====== Rows

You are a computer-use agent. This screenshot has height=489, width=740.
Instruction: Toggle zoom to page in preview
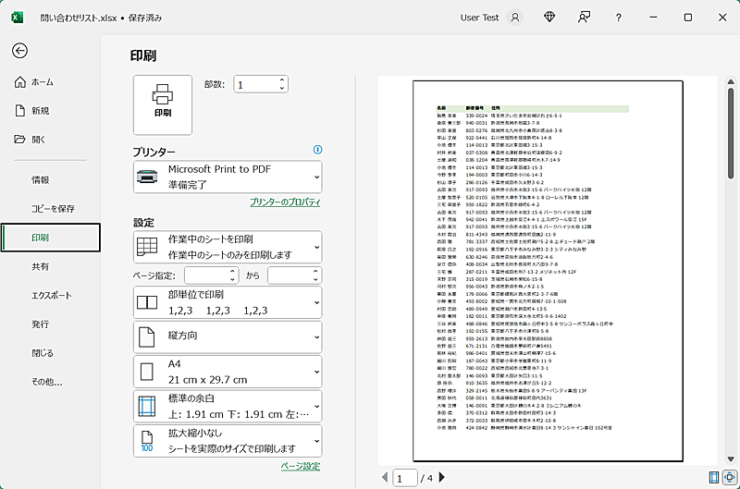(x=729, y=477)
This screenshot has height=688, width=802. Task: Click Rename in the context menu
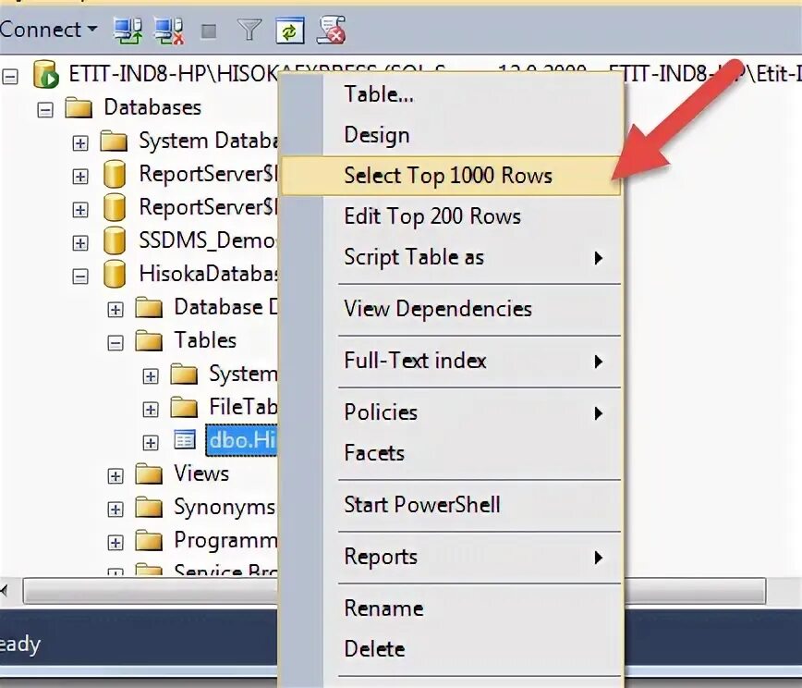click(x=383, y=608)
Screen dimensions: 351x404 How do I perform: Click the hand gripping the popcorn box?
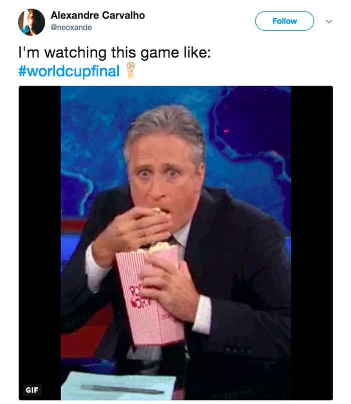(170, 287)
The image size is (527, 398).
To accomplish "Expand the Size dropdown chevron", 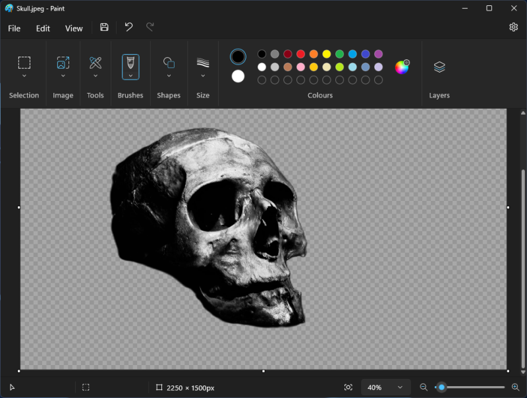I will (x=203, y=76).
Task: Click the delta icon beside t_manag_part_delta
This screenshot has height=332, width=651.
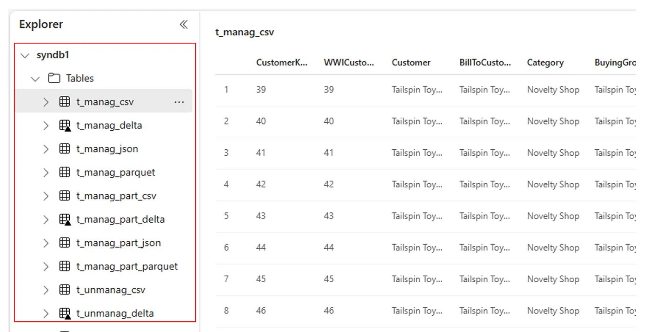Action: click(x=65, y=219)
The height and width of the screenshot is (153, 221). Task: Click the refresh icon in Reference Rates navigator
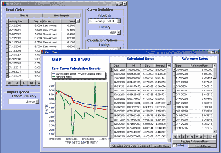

============

• Goal: Edit the rows from the first one through the row containing "click(x=383, y=608)", inclusive, so that "screenshot" becomes "screen image" and nothing else changes. Leave the pictures out.

• Expected answer:
You are a computer-use agent. This screen image has height=489, width=740.
Instruction: Toggle zoom to page in preview
(x=729, y=477)
This screen image has height=688, width=802. Task: Click Rename in the context menu
click(x=383, y=608)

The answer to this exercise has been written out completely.